In 1929, Dr Donald Thomson began working at the Walter and Eliza Hall Institute alongside Sir Neil Fairley and Dr Charles Kellaway to bring knowledge of Australian snakes and snake venoms up to the worldwide standard.

In 1929, Dr Donald Thomson began working at the Walter and Eliza Hall Institute alongside Sir Neil Fairley and Dr Charles Kellaway to bring knowledge of Australian snakes and snake venoms up to the worldwide standard.

The work led to the production of antivenom, which was subsequently shown to be effective against both the tiger snake and the copperhead. Thomson spent much of his lifetime travelling deep into Australia’s remote and unexplored Aboriginal communities, studying and evolving as both a naturalist and an anthropologist.

Australia’s Lawrence of Arabia

Thomson looks every inch the swashbuckling figure conjured up by his description as Australia’s Lawrence of Arabia1. He was a journalist, naturalist, anthropologist, photographer, soldier, Aboriginal linguist and activist and, for a couple of years, a snake wrangler and venom researcher at the institute.

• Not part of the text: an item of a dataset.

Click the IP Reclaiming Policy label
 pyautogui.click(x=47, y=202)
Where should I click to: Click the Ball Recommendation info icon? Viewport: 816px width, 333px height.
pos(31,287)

Sleeves rolled to his biceps, his trousers hitched up with a rough knot, he had the demeanour of a naturalist, as by all accounts he was, having kept a diary of field notes and collections of birds eggs since he was a small boy growing up in Melbourne. His nickname at Scotch College was Kanga.

Development of antivenom

Thomson brought his snake expertise back to Melbourne in 1929. His employment at the institute under Kellaway was relatively brief – two years – but significant. Thomson was part of a research effort that would define the young institute in the public imagination and provide the federal funding template that would underwrite its endeavours for decades to come.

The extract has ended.